A série norte-americana, “The Good Doctor” apresenta os desafios enfrentados pelo jovem médico cirurgião Shaw Murphy, tendo em vista conter o Transtorno de Espectro Autista, transpõe de estereótipos diante sua condição neurológica. De maneira análoga a isso, a exclusão de pessoas com autismo na sociedade brasileira é cada vez mais frequente. Nesse prisma, destacam-se dois aspectos importantes: O desconhecimento popular e o estigma da cultura capacitista.

Em primeira análise, evidencia-se ainda no século XXI a desinformação em massa mediante a temática do autismo e suas especificidades, favorecendo assim os estereótipos que ampliam a linguagem de preconceito na sociedade vigente. Sob essa ótica, segundo o filósofo Voltaire, “Preconceito é opinião sem conhecimento”. Dessa forma, é explícito os atos de intolerância, rejeição e exclusão em total parametro em que esses grupos estão inseridos socialmente, salientando a falta de conscientização da nação brasileira.

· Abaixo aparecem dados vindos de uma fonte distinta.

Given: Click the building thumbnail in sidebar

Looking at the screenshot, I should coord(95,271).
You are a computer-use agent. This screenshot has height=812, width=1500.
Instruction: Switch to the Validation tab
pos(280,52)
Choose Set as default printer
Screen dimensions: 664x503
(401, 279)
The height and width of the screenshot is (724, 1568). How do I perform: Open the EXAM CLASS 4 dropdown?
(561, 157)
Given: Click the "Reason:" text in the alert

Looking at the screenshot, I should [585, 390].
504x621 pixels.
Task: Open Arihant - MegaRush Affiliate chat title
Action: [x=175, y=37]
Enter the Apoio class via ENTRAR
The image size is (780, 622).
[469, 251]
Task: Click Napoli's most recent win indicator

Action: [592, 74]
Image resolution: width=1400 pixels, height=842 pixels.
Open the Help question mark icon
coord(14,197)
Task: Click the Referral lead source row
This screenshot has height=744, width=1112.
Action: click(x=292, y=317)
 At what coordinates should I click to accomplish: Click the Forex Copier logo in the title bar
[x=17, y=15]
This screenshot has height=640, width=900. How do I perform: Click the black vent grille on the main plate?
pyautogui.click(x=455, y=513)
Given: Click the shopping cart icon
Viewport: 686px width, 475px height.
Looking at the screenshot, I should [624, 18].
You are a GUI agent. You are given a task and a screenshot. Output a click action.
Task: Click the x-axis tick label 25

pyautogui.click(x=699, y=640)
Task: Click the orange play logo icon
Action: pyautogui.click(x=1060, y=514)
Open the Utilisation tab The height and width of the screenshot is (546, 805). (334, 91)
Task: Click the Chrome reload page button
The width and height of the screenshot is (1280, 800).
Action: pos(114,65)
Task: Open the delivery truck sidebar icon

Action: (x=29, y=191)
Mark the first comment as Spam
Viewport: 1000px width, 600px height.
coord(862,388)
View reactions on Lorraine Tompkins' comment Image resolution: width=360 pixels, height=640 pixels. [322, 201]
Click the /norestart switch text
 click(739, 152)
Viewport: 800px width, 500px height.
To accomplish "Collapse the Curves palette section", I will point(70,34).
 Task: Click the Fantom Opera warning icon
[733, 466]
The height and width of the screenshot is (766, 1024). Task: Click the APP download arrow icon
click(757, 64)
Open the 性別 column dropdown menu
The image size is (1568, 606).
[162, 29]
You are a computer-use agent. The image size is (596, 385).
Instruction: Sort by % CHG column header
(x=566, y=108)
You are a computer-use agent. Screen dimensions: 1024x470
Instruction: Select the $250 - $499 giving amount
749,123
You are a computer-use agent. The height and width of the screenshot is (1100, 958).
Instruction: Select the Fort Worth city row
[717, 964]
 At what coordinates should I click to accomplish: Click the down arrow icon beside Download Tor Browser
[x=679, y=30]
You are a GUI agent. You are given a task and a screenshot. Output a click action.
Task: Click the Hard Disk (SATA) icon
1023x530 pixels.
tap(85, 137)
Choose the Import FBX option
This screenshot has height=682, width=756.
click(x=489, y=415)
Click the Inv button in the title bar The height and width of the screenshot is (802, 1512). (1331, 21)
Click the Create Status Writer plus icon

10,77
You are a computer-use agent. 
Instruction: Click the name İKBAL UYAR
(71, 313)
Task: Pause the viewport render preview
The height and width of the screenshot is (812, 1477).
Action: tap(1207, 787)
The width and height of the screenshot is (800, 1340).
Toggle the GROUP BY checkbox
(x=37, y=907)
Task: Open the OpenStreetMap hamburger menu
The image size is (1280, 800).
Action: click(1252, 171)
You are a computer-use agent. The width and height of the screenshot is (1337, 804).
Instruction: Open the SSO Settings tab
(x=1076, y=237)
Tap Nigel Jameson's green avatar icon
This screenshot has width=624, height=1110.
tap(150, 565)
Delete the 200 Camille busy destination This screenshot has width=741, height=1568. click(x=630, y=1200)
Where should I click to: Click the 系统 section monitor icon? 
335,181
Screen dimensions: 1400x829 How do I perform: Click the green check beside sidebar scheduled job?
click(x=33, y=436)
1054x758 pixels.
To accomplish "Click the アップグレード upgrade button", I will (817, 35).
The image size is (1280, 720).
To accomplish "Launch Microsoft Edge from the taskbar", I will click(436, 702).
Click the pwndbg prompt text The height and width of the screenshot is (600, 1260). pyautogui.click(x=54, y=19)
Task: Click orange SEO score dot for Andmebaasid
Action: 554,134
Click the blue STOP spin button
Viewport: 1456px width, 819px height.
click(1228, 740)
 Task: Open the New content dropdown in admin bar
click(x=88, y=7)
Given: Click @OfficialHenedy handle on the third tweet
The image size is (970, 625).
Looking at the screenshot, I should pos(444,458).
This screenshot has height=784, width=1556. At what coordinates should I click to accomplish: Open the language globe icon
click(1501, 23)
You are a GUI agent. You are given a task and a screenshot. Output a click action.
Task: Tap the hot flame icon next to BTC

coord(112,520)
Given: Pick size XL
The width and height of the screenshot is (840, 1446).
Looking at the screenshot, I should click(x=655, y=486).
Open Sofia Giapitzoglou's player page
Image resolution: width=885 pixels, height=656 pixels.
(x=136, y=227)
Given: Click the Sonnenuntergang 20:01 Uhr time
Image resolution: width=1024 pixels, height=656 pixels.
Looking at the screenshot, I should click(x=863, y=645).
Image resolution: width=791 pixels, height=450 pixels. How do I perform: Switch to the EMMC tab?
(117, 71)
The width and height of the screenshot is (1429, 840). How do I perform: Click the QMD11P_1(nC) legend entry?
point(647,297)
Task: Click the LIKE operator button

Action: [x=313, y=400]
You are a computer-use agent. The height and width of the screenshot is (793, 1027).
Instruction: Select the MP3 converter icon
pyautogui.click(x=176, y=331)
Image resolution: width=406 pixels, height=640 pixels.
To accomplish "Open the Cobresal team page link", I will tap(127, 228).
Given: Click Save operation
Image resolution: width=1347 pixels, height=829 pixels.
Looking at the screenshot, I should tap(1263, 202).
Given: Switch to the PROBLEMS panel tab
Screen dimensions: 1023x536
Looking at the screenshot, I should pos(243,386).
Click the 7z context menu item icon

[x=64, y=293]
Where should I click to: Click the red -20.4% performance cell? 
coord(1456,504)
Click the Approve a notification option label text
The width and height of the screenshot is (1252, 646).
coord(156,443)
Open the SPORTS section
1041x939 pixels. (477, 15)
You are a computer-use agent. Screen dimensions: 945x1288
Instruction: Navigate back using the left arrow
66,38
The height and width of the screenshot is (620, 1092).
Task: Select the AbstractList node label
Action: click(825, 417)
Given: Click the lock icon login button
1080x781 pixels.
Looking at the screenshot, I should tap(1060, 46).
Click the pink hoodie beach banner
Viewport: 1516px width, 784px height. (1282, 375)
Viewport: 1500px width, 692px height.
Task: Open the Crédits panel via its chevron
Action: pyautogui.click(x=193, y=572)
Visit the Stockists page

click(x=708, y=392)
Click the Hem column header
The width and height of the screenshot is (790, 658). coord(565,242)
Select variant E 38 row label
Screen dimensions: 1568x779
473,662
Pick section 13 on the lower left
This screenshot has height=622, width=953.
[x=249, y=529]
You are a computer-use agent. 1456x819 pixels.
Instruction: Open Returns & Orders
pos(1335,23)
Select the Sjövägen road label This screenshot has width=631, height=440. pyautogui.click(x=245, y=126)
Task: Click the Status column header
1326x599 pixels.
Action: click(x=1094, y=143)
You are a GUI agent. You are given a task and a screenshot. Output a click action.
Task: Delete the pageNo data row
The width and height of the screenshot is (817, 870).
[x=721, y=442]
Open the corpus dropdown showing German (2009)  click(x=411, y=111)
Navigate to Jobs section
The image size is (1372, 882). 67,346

Outrossim, é notória a persistência da cultura capacitista no Brasil, ocorrendo a segregação juntamente ao bullying, inibindo na prática a inserção dos direitos à saúde, à profissionalização, à cultura, à dignidade, ao respeito, à liberdade e a devida educação de qualidade procedentes a legislação do Estatuto da Criança e do Adolescente. Desse modo, de acordo ao educador Paulo Freire, “A inclusão acontece quando se aprende com as diferenças e não com as igualdades”. Nessa perspectiva, é correto destacar a educação básica, tal que, suprime em influenciar o indivíduo a conviver com as diferenças, refutando os educandos o conhecimento de inclusão a ser exercida em âmbito escolar e social.

Depreende-se, portanto, a adoção de medidas que venham radicar a inclusão de pessoas com autismo no Brasil. Dessa maneira, cabe ao Ministério da Educação promover palestras e campanhas obrigatórias em instituições escolares, em conjunto com, institutos psicopedagógicos com objetivo de orientar aos alunos e familiares sobre a inclusão dos autistas. Ademais, o governo deve implementar nas mídias sociais em discursos progressistas as instruções em prol da inclusão do autismo. Somente assim, exterminar ações preconceituosas equivalente ao cotidiano do personagem Shaw Murphy.